The new Communist Party leader’s concern is not unjustified where foreign companies are concerned either.  In recent years, there have been dozens of investigations of foreign companies suspected of paying bribes in China.  The pharmaceutical industry, the entertainment industry, and other sectors, have been targeted by U.S. authorities, as well as by enforcement authorities in Europe, Australia and elsewhere in Asia.  In fact, data from the TRACE Compendium indicate that more enforcement actions have involved payments in China than in any other market in the world.

Xi’s apparent determination to combat corruption on Chinese soil is a very welcome development.  It will be interesting to observe how this plays out as the new Chinese leadership steps into the future.

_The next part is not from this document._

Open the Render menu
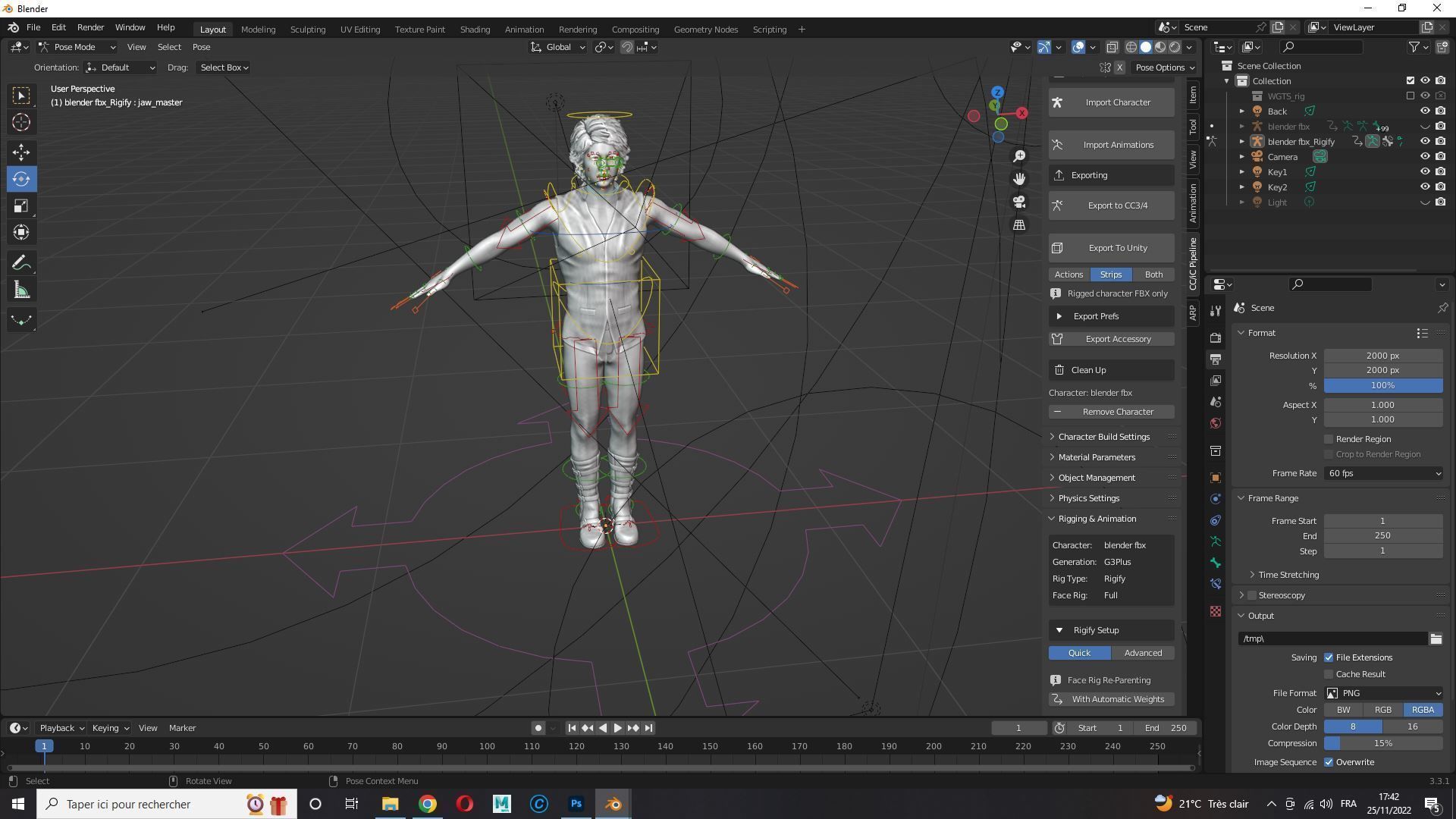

US obtains forfeiture of assets worth USD 2.1 million bought with bribe money Reply

Last week the Department of Justice announced that it had forfeited a Manhattan condominium and a home in Keswick, Virginia valued at approximately USD 2.1 million because they had been purchased with money received by the family of Shui-Bian Chen as bribes.

Shui-Bian Chen wrested power from the ruling Kuomintang party in the 2000 elections, and served as president until 2008. During his presidency, a company called Yuanta Securities Co. Ltd. paid USD 6 million to Chen’s wife, Sue-Jen Wu so that Yuanta could acquire a financial holding company without opposition from Chen’s administration.

By the time the U.S. government obtained the forfeiture order, the money paid to Wu had been laundered through bank accounts in Hong Kong and Switzerland, a series of shell companies in the British Virgin Islands and elsewhere, and a St. Kitts and Nevis trust.

Announcing the forfeiture, which was effected in cooperation with the Homeland Security Investigations unit of U.S. Immigration and Customs Enforcement (“ICE”), Assistant Attorney General Lanny Breuer said, “We are committed to using every tool available to root out foreign official corruption.”

Breuer has, in the past, emphasized the importance of asset forfeiture as a tool, and the use of shell companies to launder illicit funds. For example, the Assistant Attorney General noted last summer that “a key way in which criminals launder the proceeds of their crimes is through the use of shell companies.  They open bank accounts in the name of a shell company, for example, and then use that shell company to conduct business transactions that appear legitimate….One area in particular in which we have seen very extensive use of shell companies is that of kleptocracy.”

In recent months, the U.S. has used the kleptocracy initative against two former state governors in Nigeria, Diepreye Solomon Peter Alamieyeseigha (denominated “DSP” and described in this earlier post), and James Onanefe Ibori. Unlike DSP, who is at large and still powerful, Chen and Ibori are serving lengthy prison sentences. Chen has spent the last four years in a Taiwan prison cell, without bed, table or chair; he will be there for the next 13 years unless, as some have suggested, he is granted a medical parole to serve out his sentence in the hospital.